Next, a solution for the nonlinear wave problem (including the Taylor series expansion around the mean or still surface elevation) is sought by means of a perturbation series – known as the Stokes expansion – in terms of a small parameter, most often the wave steepness. The unknown terms in the expansion can be solved sequentially.^[6][8] Often, only a small number of terms is needed to provide a solution of sufficient accuracy for engineering purposes.^[11] Typical applications are in the design of coastal and offshore structures, and of ships.

Another property of nonlinear waves is that the phase speed of nonlinear waves depends on the wave height. In a perturbation-series approach, this easily gives rise to a spurious secular variation of the solution, in contradiction with the periodic behaviour of the waves. Stokes solved this problem by also expanding the dispersion relationship into a perturbation series, by a method now known as the Lindstedt–Poincaré method.^[6]
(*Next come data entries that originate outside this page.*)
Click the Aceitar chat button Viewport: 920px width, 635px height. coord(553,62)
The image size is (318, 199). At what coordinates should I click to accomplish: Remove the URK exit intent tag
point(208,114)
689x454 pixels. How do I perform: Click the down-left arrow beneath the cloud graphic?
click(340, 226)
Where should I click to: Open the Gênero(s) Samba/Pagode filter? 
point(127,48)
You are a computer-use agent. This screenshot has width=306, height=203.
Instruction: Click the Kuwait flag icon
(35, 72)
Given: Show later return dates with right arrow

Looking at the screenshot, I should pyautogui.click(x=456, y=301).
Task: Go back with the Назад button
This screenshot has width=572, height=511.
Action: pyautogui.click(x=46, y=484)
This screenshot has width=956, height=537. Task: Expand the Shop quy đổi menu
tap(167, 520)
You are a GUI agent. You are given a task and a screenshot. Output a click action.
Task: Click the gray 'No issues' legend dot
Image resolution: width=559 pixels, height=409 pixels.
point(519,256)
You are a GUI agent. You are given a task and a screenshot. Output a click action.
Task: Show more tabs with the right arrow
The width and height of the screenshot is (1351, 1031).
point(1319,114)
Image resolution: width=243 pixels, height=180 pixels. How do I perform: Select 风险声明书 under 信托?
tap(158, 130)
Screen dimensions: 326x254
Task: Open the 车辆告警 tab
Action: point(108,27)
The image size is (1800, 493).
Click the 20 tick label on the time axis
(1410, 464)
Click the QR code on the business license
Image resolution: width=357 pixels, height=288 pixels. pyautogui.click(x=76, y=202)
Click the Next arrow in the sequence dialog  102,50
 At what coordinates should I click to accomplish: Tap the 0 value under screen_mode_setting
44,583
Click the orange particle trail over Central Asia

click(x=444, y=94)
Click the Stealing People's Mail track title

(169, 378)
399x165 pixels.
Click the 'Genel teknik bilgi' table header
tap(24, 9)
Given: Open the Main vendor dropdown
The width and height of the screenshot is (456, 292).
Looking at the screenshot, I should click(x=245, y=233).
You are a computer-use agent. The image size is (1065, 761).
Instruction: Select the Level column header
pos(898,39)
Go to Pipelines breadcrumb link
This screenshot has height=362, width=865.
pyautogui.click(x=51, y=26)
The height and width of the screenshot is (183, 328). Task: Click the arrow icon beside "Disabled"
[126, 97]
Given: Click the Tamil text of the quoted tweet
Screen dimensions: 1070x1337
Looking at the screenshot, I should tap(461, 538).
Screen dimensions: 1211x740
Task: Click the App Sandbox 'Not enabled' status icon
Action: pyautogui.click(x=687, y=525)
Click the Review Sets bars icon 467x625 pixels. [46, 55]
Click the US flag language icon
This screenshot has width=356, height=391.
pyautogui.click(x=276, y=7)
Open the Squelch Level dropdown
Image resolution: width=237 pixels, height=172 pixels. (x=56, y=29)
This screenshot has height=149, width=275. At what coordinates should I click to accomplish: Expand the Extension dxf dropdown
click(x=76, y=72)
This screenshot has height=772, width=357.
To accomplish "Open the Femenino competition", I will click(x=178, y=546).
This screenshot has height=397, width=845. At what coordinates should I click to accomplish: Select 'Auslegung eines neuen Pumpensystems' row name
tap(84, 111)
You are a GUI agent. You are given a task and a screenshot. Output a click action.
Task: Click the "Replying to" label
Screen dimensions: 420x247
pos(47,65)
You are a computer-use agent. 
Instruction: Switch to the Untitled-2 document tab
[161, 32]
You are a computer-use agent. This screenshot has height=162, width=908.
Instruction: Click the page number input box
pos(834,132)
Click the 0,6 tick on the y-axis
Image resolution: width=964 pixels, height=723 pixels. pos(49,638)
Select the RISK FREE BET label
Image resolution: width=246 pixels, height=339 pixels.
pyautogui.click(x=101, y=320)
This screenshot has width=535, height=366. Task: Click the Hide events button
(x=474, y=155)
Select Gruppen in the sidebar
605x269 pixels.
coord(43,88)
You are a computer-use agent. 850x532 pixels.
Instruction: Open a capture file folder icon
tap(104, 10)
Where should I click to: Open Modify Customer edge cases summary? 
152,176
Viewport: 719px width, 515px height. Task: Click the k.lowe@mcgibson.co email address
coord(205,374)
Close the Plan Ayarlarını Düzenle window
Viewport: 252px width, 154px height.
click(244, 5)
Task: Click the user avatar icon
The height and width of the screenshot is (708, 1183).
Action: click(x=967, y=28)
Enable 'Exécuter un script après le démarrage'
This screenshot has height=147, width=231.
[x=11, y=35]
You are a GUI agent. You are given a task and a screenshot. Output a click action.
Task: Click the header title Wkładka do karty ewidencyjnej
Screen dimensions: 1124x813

Stokes's wave theory, when using a low order of the perturbation expansion (e.g. up to second, third or fifth order), is valid for nonlinear waves on intermediate and deep water, that is for wavelengths (λ) not large as compared with the mean depth (h). In shallow water, the low-order Stokes expansion breaks down (gives unrealistic results) for appreciable wave amplitude (as compared to the depth). Then, Boussinesq approximations are more appropriate. Further approximations on Boussinesq-type (multi-directional) wave equations lead – for one-way wave propagation – to the Korteweg–de Vries equation or the Benjamin–Bona–Mahony equation. Like (near) exact Stokes-wave solutions,^[14] these two equations have solitary wave (soliton) solutions, besides periodic-wave solutions known as cnoidal waves.^[11]

Already in 1914, Wilton extended the Stokes expansion for deep-water surface gravity waves to tenth order, although introducing errors at the eight order.^[15] A fifth-order theory for finite depth was derived by De in 1955.^[16] For engineering use, the fifth-order formulations of Fenton are convenient, applicable to both Stokes first and second definition of phase speed (celerity).^[17] The demarcation between when fifth-order Stokes theory is preferable over fifth-order cnoidal wave theory is for Ursell parameters below about 40.^[10][11]

Different choices for the frame of reference and expansion parameters are possible in Stokes-like approaches to the nonlinear wave problem. In 1880, Stokes himself inverted the dependent and independent variables, by taking the velocity potential and stream function as the independent variables, and the coordinates (x,z) as the dependent variables, with x and z being the horizontal and vertical coordinates respectively.^[18] This has the advantage that the free surface, in a frame of reference in which the wave is steady (i.e. moving with the phase velocity), corresponds with a line on which the stream function is a constant. Then the free surface location is known beforehand, and not an unknown part of the solution. The disadvantage is that the radius of convergence of the rephrased series expansion reduces.^[19]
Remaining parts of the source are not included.